Design Project

1 Circuit Design

The LEDs you're going to use are very bright, 1W models.
They'll work with a good-quality 9V battery, but because LEDs have very low internal resistance, if connected directly to the battery they'll draw too much current, quickly overheat and burn out.
To reduce the current flow and divide the voltage, we'll use a 56 Ohm, high power(2W) resistor connected in series with the LEDs, this will stop this from happening.
You're going to need to design a compact Stripboard circuit to take all the component parts. We use DIYlc for stripboard design in School.
Resource: You can load DIYlc from the open drive in School, in the G:\Design Engineering\Student Home software\DIYlc\ folder. Double-click the 'diylc.exe' file to start.
Resource: At home, DIYlc is available for download here.

Open DIYlc application, this is in the open drive: Design Engineering/Student home software/DIYLc - Double click on the application (.exe file)
Note:
- The board is in the 'boards' option on the left (use the veroboard option)
- The resistors are in the 'passive' option on the left - you do not need to change the value of the resistor.
- The wires are in the 'connectivity' option on the left - Choose the 'hookup wire' option. You can change the colour by right-clicking on the wire and clicking on 'edit selection'.
- The LEDs are in the 'semiconductors' option on the left
- The holes are in the 'connectivity' option on the left (called eyelets) - You can change the size by right-clicking on the eyelet and clicking on 'edit selection' - dimensions are below.

This is an example of a stripboard circuit. A few important points have been picked out, which you might want to consider in your design.
- Strain relief holes only take a few seconds to drill, but will prevent your power wires from breaking off again and again.
- 3mm holes in the PCB will allow you to poke M3 machine screws through them to secure the lights at the bottom of your housing.
- The spot-face cut is to prevent the steel nuts we use from creating a short-circuit and burning out your LEDs.
You are seeing the finished circuit from the component side (the side with no copper tracks on it).
To make life a little easier, the tracks are also shown (as if you had X-ray vision).

Here you can see the path that electrons take through the circuit. Remember that the electrons are unable to jump over the thin gaps between the copper rows of stripboard.
Electrons travel in from the red wire, arriving at the middle row of the stripboard and attacted towards the negative end of the battery (black wire).
As the only route they are presented with is to travel through the + leg of the LED, they pass through here and emerge at the bottom.
From here, the only route the elctrons can take now is to travel through the 2W resistor, to the top row of the piece of stripboard.
Once at the top row, the electrons are able to travel up the black wire to the negative terminal of the battery, completing the circuit.

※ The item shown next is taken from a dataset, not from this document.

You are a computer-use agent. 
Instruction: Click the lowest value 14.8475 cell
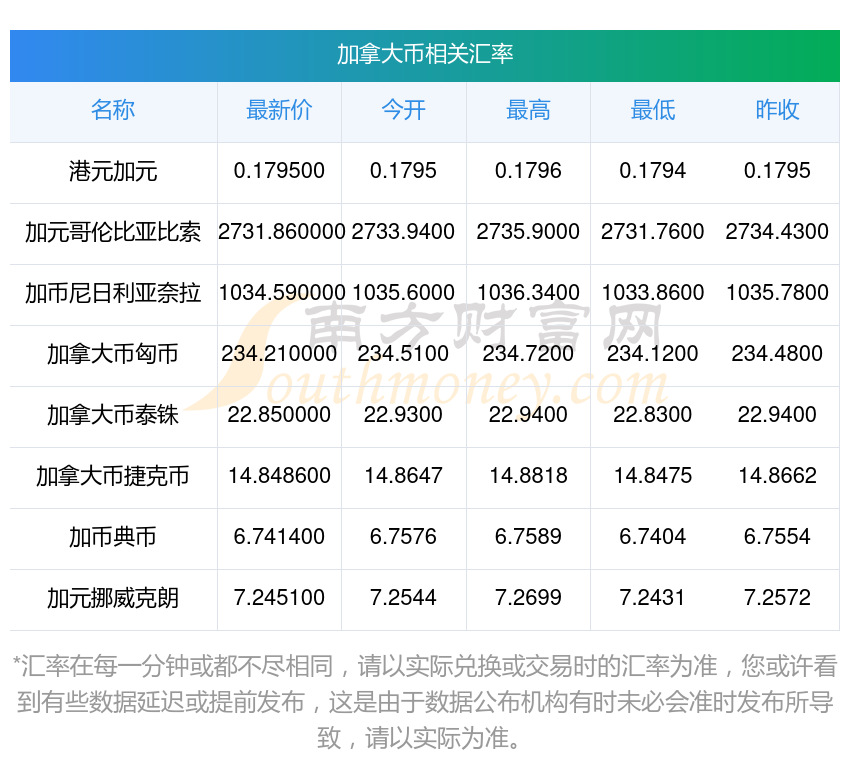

Using the example circuit provided to you above, use DIYLc to create the circuit shown above on a stripboard.
Tip: When inserted in stripboard, the LEDs occupy 3 columns and 3 rows.
Tip: You'll need to keep two 3mm holes to mount your PCB to the housing. Remember that creating a hole in a row of this size prevents current from travelling past that point in the row.
You will be awarded a badge for your work :
- Silver: All components added to stripboard design.
- Gold: Workable final design is 16x7 or under.
- Platinum: Design is 12x6 or under.